Puis, en fin d'après-midi, alors que le soleil partait se coucher, elle apparut, Nuln la Belle, Nuln la Riche, dont les cent cheminées de forge crachaient des quantité ahurissante de suie, cendre, gaz et fumée. A cette heure la foule qui s'attroupait devant la Porte Sud était bien maigre mais les gardes, toujours précautionneux, inspectaient chaque chariot avec force détail et comparait les visages des nouveaux venus à des portraits décrits qu'ils possédaient. Deux grandes tours de guets supportaient autant de balistes lourdes pointant vers l'horizon et dans le reflet des meurtrières apparaissait l'agitation d'une garnison importante, prête au combat. Après une heure d'attente et d'inspection en bonne et due forme, les portes de Nuln s'ouvrirent au convoi, alors qu'une odeur fétide déferlait avec le vent d'hiver.
Là Piero put se souvenir de ses voyages, de son enfance. Il avait vu la pauvreté, même la vraie misère. Que ça soit dans les Appuccinis, Middenheim, Altdorf, la Drakwald et bien d'autres. Mais rien n'était comparable à l'ambiance abominable du Faulstadt. Un brouillard brunâtre puant flottait en permanence jusqu'à deux mètres du sol, la bise qui soufflait sur ce quartier charriait de sinistres odeurs de sang, de mort et la puanteur âcre des teintureries. Les chiens vomirent sous ce cocktail insoutenable et la toux qui prenait les mendiants autour d'eux les saisirait sans doute bientôt également. Restait maintenant à sortir de ce lieu digne d'un orc et trouver un semblant de civilisation. Encore une fois, bien préparés ou indiqués, les marchands de mort avaient une adresse. Ce soir on dormirait donc au Chien qui Jappe, établissement un peu petit bien que respecté et dont le propriétaire appréciait la gente canine.

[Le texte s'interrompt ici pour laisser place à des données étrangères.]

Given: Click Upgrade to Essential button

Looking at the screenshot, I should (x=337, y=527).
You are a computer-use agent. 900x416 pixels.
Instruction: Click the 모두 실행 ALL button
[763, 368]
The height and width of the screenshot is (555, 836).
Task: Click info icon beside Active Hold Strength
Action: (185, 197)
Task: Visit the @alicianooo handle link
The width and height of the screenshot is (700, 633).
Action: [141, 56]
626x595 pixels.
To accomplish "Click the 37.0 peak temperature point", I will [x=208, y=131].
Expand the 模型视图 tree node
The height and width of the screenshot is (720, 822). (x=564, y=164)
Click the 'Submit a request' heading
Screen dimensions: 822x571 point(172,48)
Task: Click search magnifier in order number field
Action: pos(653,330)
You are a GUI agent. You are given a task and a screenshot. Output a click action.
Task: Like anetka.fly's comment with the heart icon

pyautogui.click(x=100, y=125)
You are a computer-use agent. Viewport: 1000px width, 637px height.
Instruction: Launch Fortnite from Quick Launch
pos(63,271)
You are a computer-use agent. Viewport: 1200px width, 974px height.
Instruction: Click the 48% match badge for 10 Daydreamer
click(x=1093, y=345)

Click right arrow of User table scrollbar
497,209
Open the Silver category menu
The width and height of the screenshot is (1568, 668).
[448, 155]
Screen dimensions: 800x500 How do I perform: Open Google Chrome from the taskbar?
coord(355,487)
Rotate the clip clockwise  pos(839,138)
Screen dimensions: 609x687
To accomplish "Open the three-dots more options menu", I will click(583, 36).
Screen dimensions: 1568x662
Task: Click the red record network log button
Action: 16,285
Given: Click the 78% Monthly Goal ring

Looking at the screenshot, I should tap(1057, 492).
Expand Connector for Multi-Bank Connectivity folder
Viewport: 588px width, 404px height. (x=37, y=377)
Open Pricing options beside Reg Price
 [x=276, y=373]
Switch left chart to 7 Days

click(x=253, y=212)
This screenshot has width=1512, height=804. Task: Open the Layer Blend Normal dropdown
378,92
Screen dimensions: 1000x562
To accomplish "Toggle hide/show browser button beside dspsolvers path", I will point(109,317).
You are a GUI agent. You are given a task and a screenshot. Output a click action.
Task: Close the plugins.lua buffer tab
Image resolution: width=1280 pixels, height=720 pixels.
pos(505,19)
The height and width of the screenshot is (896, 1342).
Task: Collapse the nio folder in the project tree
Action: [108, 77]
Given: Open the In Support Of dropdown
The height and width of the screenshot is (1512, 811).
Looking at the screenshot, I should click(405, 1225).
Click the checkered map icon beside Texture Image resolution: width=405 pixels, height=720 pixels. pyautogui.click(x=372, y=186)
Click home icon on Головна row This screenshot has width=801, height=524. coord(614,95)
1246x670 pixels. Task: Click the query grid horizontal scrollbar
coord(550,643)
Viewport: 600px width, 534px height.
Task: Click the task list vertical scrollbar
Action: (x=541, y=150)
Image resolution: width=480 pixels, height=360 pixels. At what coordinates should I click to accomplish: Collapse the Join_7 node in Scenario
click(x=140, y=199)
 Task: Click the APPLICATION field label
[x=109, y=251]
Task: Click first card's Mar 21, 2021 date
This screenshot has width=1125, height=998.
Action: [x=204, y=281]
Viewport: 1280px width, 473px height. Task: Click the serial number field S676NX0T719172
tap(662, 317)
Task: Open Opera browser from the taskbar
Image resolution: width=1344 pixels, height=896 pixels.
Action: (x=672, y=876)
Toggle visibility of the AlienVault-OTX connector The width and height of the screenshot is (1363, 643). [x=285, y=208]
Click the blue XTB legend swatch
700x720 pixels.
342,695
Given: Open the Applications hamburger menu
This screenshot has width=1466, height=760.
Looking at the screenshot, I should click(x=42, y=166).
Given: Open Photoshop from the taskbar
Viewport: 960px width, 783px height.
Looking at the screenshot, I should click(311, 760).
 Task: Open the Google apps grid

L'ambiance était calme et même plutôt agréable, avec une décoration étonnante basée sur de l'artillerie et notamment les canons anciens. Le patron, qui avait dû être ancien forgeron au vu de ses bras immenses, ne se lassait pas de présenter le Lutzen, une arme ayant servie dans la Guerre contre le Chaos trois siècles plus tôt et qui avait fauché plus d'hommes qu'elle n'avait eu de servants différents. A présent elle prenait une retraite paisible sur un mur, à s'emplir des dégoisades des clients et à rouiller dans la tranquillité, non loin du feu.
Pas de fille ce soir pour Piero, ni assez de place pour ambiancer les passants. D'ailleurs les Jürker le prirent presque à partie, bien qu'avec ménagement, pour mettre les choses au point:
-"Alors, comme Frederick le pense, on va devoir rester là quelques jours, histoire de vendre les bêtes. On va même rester plus longtemps, alors considère qu'on te paye la chambre ce soir et c'est tout."
-"C'est comme dit Léonard! Allez, on peut bien te donner une couronne en plus parce que t'as bien aidé, mais nous on a des choses à faire et on peut pas te payer l'auberge plus que ce soir, ah non!"
Piero put se coucher seul, mais riche d'une couronne de plus, ce qui représentait une somme non-négligeable. A lui d'organiser sa visite du lendemain et de s'arranger pour trouver un groupe capable de l'emmener à sa prochaine destination. Plus tard dans la nuit il entendit revenir Kalum, seul, qui était parti à peine arrivé pour trouver un médecin pour Kurt. Le sergent mercenaire se rendit dans sa chambre, sans prévenir personne, en attendant le matin.